Try it.
Which lines of the records contain the word "Switch"? Show each of them.

Given data.
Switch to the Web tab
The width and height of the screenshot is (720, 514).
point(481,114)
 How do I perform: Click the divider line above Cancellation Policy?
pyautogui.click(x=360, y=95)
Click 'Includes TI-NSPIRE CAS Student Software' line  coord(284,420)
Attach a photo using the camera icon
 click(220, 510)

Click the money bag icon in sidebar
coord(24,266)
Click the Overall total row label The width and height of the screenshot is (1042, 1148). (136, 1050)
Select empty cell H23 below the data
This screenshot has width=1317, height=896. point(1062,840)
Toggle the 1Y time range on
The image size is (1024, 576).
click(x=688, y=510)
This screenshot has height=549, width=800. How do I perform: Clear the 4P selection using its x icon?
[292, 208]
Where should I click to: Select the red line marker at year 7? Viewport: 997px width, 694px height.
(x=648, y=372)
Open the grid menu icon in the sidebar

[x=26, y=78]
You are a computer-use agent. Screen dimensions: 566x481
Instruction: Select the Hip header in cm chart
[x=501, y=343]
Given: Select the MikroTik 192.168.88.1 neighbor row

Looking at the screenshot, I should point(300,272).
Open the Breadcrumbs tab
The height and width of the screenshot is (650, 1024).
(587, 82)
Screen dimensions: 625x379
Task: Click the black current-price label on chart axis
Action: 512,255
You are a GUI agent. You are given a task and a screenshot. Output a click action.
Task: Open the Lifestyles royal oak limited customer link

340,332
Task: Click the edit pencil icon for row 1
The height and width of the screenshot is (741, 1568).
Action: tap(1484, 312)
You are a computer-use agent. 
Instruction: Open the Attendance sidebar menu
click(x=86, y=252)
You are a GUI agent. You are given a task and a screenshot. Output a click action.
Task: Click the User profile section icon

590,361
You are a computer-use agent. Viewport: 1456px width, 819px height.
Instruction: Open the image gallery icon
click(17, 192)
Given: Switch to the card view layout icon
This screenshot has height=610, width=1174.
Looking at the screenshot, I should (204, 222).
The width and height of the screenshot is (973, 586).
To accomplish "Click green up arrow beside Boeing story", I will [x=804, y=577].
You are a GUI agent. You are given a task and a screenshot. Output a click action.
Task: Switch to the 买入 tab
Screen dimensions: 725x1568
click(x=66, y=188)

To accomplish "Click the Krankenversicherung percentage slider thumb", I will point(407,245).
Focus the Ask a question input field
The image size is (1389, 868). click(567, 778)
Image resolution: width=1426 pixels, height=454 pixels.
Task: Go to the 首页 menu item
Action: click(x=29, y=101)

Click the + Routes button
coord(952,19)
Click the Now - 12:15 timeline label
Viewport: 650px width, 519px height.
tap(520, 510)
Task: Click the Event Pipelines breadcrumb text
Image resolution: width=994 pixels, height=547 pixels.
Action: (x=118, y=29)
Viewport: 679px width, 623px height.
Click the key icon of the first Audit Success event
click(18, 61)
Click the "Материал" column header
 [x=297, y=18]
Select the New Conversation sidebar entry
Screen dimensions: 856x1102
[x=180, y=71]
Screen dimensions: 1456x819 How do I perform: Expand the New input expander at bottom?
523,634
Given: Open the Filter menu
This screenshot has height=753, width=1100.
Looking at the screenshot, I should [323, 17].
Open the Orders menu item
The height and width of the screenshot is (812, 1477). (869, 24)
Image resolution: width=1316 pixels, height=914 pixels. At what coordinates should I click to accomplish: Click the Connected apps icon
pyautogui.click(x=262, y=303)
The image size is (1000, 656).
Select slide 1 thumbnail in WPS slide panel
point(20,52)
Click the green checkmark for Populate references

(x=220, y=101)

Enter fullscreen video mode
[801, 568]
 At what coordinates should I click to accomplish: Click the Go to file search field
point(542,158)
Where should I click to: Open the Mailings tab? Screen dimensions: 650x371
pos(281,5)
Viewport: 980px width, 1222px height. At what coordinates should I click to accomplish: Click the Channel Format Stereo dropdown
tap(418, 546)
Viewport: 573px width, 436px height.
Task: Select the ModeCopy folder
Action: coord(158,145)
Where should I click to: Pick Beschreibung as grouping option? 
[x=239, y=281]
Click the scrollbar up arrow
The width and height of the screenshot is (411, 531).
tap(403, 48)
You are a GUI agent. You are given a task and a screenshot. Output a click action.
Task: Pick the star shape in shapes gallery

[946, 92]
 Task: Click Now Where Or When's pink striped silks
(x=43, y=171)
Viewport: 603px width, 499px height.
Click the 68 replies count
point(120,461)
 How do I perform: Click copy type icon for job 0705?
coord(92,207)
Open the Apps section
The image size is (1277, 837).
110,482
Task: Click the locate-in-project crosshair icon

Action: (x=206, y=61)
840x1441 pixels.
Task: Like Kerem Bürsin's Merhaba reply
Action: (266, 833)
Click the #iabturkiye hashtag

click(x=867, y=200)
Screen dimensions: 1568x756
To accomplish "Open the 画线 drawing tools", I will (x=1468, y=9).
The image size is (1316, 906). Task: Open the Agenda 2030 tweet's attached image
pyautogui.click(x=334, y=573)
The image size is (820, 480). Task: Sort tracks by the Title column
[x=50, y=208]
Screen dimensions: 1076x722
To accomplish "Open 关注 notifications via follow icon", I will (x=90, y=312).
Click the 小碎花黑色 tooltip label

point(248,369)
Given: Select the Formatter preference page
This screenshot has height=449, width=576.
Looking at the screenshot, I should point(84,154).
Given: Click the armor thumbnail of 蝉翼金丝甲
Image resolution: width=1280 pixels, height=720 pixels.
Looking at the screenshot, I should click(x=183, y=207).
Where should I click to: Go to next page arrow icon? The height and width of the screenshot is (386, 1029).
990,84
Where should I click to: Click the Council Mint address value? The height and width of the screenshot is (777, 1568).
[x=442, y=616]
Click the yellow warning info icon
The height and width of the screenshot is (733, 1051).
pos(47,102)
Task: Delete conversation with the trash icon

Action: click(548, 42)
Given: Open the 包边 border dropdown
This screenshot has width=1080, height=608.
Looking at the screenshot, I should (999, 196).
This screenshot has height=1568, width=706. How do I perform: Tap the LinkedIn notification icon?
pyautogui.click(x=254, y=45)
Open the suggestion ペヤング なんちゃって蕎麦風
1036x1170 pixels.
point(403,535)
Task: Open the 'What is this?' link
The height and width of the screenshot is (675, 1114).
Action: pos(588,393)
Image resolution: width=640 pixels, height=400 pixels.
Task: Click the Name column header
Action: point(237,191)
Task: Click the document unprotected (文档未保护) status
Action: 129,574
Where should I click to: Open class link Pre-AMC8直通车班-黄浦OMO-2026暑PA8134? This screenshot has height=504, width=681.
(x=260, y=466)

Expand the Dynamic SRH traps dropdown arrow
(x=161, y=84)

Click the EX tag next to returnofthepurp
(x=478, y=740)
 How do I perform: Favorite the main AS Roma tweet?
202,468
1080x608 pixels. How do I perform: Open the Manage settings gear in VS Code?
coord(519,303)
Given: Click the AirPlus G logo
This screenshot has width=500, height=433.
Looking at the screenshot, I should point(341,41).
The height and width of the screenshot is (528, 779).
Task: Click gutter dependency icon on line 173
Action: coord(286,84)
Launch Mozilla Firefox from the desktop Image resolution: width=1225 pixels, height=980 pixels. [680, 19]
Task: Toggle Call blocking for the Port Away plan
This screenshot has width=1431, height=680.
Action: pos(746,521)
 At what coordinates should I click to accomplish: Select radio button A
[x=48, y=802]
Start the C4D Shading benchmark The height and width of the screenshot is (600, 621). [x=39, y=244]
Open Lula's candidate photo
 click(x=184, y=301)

Answer to this task.
Switch to the Web tab
Given: Switch to the card view layout icon
Task: Switch to the 买入 tab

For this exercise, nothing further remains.